3
votes

I have a GTX 570 (Fermi architecture) which is of compute Capability 2.0. I have Cuda version 4.0 on my computer and I am using Ubuntu 10.10

With Cuda 4.0 it is possible to use printf() inside kernels. Here is an example code from page 125 of the Cuda 4.0 programming guide

#if defined(__CUDA_ARCH__) && (__CUDA_ARCH__ < 200)
#define printf(f, ...) ((void)(f, __VA_ARGS__),0)
#endif


__global__ void helloCUDA(float f)
{
printf(“Hello thread %d, f=%f\n”, threadIdx.x, f);
}



void main()
{
helloCUDA<<<1, 5>>>(1.2345f);
cudaDeviceReset();
}

I am getting the following compilation error.
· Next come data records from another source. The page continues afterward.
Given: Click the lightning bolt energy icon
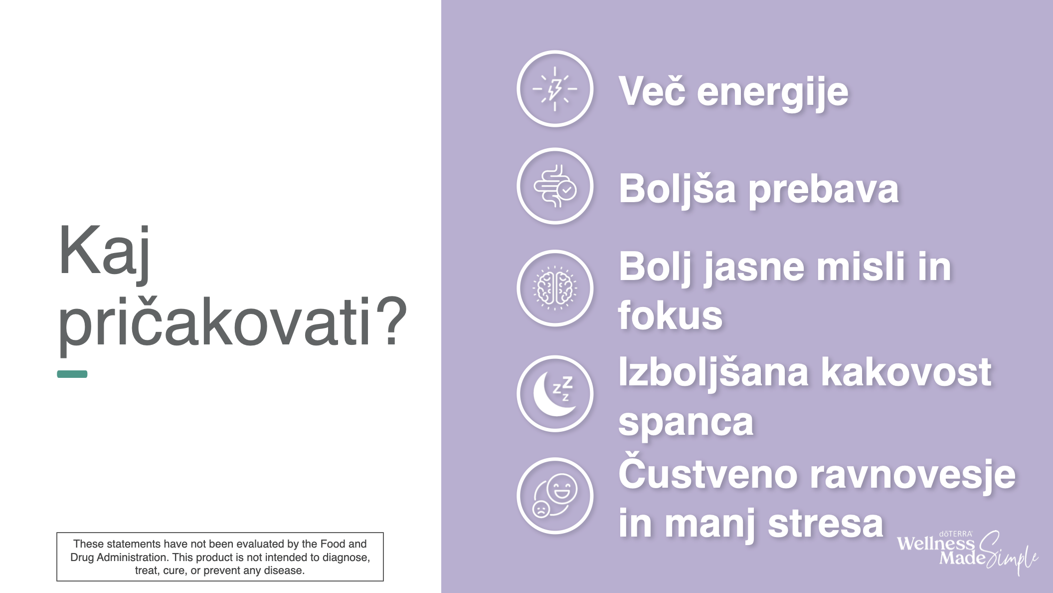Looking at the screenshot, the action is pyautogui.click(x=555, y=89).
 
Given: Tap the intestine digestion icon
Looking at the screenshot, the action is pyautogui.click(x=555, y=186).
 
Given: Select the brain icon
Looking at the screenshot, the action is pyautogui.click(x=555, y=289).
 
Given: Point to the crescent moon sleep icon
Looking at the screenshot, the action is pyautogui.click(x=555, y=394).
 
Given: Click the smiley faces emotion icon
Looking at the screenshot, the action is pyautogui.click(x=555, y=496).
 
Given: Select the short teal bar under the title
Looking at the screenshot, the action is pyautogui.click(x=72, y=374).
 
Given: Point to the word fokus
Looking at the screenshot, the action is pyautogui.click(x=670, y=315).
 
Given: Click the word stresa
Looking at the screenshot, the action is pyautogui.click(x=825, y=525).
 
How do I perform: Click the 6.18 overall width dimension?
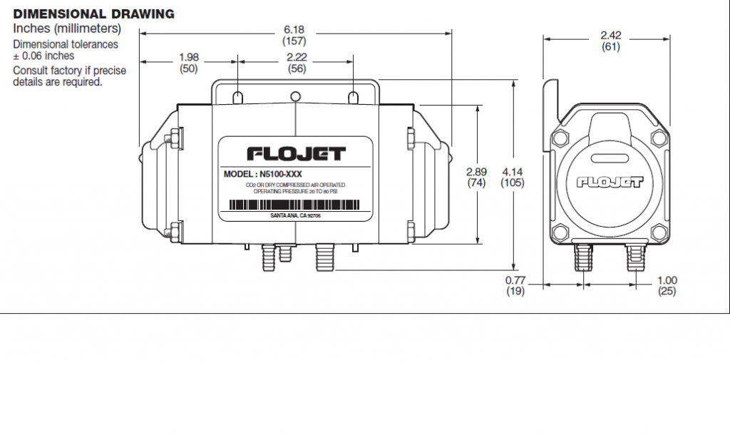point(294,29)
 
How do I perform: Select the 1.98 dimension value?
point(188,56)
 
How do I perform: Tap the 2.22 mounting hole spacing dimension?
point(297,56)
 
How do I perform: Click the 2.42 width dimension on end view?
point(611,35)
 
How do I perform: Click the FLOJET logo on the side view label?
point(296,153)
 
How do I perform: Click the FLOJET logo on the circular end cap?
point(610,182)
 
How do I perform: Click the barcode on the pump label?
point(295,204)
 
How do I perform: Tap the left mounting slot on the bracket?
point(238,96)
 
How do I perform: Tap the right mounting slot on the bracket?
point(353,96)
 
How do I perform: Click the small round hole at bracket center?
point(296,96)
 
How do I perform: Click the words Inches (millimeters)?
point(67,29)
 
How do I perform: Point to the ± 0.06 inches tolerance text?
point(43,56)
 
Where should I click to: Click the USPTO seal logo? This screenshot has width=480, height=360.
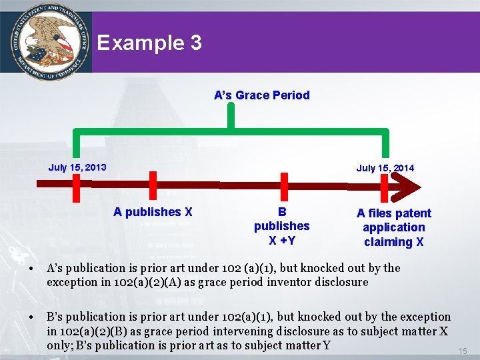pos(45,42)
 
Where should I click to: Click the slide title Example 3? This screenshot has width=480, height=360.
pos(149,43)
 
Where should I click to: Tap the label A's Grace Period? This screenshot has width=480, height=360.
pos(262,95)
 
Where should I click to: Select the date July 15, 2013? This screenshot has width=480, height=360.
pos(77,167)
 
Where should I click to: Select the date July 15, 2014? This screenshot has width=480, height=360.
pos(385,168)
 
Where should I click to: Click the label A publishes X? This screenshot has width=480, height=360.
pos(153,212)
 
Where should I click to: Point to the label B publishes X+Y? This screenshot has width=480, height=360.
pos(282,226)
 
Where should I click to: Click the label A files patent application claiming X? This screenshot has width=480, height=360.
pos(394,227)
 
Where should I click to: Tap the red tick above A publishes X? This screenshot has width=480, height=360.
pos(153,185)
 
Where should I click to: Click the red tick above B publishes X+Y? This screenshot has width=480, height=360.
pos(284,186)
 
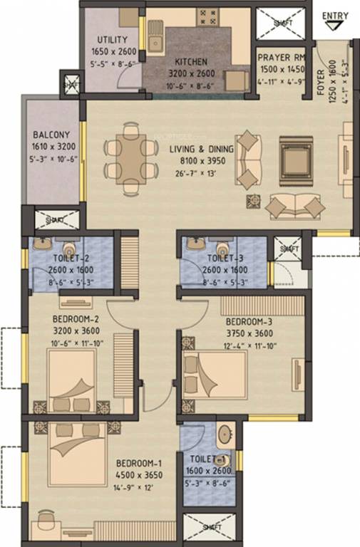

gaurish108 MyPractice: nvcc printf_inkernel.cu -o printf_inkernel
printf_inkernel.cu(10): error: unrecognized token

printf_inkernel.cu(10): error: expected an expression

printf_inkernel.cu(10): error: unrecognized token

printf_inkernel.cu(10): error: unrecognized token

printf_inkernel.cu(10): error: unrecognized token

printf_inkernel.cu(10): error: unrecognized token

printf_inkernel.cu(10): error: unrecognized token

printf_inkernel.cu(10): error: unrecognized token

printf_inkernel.cu(15): warning: return type of function "main" must be "int"

8 errors detected in the compilation of "/tmp/tmpxft_000014cd_00000000-4_printf_inkernel.cpp1.ii".

Why is it not recognizing printf? I tried adding the flag -arch=sm_20 , but I get the same error.

1

1 Answers

6
votes

It looks like you've got a weird quote character at either end of printf's formatter string.

If you copy and paste this program, it ought to compile and run without error:

#include <stdio.h>

__global__ void helloCUDA(float f)
{
  printf("Hello thread %d, f=%f\n", threadIdx.x, f);
}

int main()
{
  helloCUDA<<<1, 5>>>(1.2345f);
  cudaDeviceReset();
  return 0;
}

And the output:

$ nvcc -arch=sm_20 test.cu -run
Hello thread 0, f=1.234500
Hello thread 1, f=1.234500
Hello thread 2, f=1.234500
Hello thread 3, f=1.234500
Hello thread 4, f=1.234500

I don't understand the need for the weird macro which begins the program. I'd get rid of it.